Exercise 1 |
Rewrite the paragraph beginning "And so they sued" in the passage on the DeCSS lawsuit more briefly, keeping its main facts.
Exercise 2 |
Continue the passage on the DeCSS lawsuit and DVD copying, starting after its final sentence.
··· Document passage
In order to view the video files on a standard DVD, the software has to decode it – and having an open-source solution with that capability panicked the suits in Hollywood. It meant that their encoding scheme for DVDs was basically broken.

See, like a CD, a DVD's files are digital – meaning they can be copied and recopied without loss of quality. A VHS tape (or Betamax!) or even a LaserDisc are all analog formats – meaning every time you make a copy, you lose a little bit of fidelity.

So if you wanted to make a backup copy of your old VHS copy of "Cannonball Run" in case the original got ruined, Hollywood didn't care.

But make a backup DVD of the same movie?

All of a sudden, Hollywood's suits were arguing that copyright law itself was at risk (even though DVD piracy was far more rampant in huge portions of the Third World than legitimate sales, and all done without DeCSS).

And so they sued the author of the DeCSS software that allowed Windows owners to copy DVDs on their PCs, as well as several Web sites that were distributing it for free. They found a judge whose knowledge of copyright law and Supreme Court precedent was about as deep as his understanding of programming, and he issued a ruling making it illegal to distribute or even link to sites distributing DeCSS.

All in full defiance of Supreme Court precedent.

No appeal of this ridiculous decision has yet made it to the Supreme Court, so it is – for now – the law of the land.
······
··· Listed records
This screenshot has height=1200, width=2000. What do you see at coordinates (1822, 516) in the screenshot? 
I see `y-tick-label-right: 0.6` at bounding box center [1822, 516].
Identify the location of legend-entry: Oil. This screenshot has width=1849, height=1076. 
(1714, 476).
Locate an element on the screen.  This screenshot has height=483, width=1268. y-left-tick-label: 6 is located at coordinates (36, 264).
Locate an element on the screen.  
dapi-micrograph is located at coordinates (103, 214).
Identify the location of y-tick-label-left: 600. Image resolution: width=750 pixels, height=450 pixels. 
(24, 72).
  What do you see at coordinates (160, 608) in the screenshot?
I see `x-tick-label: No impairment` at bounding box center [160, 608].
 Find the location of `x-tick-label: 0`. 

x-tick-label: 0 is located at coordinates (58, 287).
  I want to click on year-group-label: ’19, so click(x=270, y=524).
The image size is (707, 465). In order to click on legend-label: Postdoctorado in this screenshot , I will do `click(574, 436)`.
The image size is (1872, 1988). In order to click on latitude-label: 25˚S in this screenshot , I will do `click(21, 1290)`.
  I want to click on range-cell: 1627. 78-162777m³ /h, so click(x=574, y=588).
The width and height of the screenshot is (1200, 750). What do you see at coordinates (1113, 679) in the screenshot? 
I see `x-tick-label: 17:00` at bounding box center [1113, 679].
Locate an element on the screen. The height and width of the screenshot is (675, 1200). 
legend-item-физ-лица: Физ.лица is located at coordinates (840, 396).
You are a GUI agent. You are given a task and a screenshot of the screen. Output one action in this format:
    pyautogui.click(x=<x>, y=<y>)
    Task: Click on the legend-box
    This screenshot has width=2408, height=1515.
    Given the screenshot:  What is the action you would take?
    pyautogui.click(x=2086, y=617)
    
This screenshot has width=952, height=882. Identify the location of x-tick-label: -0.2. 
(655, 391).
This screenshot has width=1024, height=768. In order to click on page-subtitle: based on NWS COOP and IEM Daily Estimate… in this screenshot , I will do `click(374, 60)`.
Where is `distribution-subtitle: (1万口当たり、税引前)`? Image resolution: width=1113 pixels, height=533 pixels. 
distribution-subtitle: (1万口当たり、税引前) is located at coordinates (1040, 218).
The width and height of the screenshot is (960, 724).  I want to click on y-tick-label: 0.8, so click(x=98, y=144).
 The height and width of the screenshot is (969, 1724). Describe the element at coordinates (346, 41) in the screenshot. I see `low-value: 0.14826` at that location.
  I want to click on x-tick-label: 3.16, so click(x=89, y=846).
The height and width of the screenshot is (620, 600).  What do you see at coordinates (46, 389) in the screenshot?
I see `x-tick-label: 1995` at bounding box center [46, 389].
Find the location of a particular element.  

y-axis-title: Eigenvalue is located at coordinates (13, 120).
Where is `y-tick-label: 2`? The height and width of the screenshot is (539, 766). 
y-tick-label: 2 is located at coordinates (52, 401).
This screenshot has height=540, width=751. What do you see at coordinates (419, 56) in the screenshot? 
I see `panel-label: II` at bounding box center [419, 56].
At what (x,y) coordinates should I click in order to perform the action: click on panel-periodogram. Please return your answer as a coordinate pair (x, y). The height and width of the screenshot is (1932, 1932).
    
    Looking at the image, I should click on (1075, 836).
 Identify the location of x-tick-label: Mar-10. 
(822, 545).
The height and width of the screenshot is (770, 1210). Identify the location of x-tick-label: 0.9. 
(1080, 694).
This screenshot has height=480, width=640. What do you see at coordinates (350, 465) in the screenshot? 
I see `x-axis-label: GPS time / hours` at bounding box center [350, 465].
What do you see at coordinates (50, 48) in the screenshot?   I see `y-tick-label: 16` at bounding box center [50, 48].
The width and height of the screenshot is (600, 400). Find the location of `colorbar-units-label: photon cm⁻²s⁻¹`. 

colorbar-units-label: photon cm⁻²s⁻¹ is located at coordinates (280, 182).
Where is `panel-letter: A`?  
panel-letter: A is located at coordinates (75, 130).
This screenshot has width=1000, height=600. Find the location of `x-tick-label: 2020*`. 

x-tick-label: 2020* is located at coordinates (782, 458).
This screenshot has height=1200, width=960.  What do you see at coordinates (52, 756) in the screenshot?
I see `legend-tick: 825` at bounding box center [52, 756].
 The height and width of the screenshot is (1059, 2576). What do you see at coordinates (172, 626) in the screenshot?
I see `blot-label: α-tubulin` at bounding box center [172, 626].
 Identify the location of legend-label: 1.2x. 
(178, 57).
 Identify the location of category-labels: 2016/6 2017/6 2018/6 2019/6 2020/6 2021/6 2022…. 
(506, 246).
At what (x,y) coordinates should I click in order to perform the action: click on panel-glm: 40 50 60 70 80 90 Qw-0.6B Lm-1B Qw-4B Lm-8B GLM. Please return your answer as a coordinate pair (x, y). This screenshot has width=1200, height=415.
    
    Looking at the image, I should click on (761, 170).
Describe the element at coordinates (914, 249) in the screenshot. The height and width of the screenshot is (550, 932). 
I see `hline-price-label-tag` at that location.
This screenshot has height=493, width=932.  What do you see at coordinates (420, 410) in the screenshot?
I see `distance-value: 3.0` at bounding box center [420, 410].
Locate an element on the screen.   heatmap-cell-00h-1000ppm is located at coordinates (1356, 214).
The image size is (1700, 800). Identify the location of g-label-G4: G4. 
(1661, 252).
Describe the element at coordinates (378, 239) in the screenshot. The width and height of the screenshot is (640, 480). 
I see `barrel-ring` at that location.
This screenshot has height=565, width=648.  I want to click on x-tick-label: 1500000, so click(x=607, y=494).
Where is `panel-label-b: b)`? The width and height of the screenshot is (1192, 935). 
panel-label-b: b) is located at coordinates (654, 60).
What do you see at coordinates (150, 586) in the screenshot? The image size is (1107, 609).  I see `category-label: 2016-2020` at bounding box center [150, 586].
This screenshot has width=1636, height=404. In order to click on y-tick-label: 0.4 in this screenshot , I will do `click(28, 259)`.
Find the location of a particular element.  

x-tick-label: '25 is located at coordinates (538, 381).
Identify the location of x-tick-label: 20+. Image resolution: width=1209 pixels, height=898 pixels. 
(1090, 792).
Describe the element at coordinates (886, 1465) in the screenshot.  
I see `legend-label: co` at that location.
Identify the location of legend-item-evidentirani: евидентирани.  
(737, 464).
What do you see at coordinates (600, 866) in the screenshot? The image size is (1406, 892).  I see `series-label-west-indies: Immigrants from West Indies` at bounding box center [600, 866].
······
Your response 1 |
Hollywood sued the author of DeCSS, software that let Windows owners copy DVDs on their PCs, and several websites distributing it for free. A judge with little grasp of copyright law, Supreme Court precedent or programming ruled it illegal to distribute DeCSS or even to link to sites distributing it.

Your response 2 |
And so despite the proliferation of DVD burners on PCs and Macs (and even DVD burners for home entertainment systems), you can't buy or download software that would allow you to make a copy of the DVDs you've legally purchased.

(The justification for allowing personal copies of legally purchased DVDs is that if you pay for a movie or CD you have a right to continue viewing it in perpetuity; that just because the original copy goes bad doesn't mean you should have to re-purchase it.)

Exercising your rights

Making a backup copy of your legally purchased DVDs takes two steps, and thus two software programs.

First, you need to be able to read the data on the DVD so it can be copied from the disc.

A public domain program called "DVD Decrypter" does this. Searching for it on any popular search engine will bring up numerous sites where it is available for free download. Just not any in the US of A, where the above judge's decision still holds sway.

I only found copies for Windows, but it is likely there are similar programs for Macs and Linux computers.

This program reads the contents of any DVD. (I was able to copy a European disc, even though it is Region 2 and I can't view the original or the copy in my DVD player.) It then copies them to your hard drive.

The second program you need is a program to compress the contents of the DVD – because a commercial DVD has a greater storage capacity than a recordable DVD you can burn in your PC.

A good solution for this process is "DVD Shrink." Just point it to the contents of the DVD you copied to your hard drive with DVD Decryptor, and it will compress them to fit your burnable DVD.

In fact, DVD Shrink will burn the CD for you as it compresses the files.

The DVD copy I made of a comedy DVD I purchased was very good, even though it had been compressed. On my high-definition wide-screen television, I couldn't tell the difference in video quality between the original and the copy.

I've now packed the copy away in a safe place, just in case.

The future

While the trial judge who banned DeCSS bought into the argument that making personal backup copies of legitimately purchased DVDs was somehow a violation of copyright law, that reasoning isn't likely to survive much longer into the dawning era of broadband entertainment downloads we're entering now.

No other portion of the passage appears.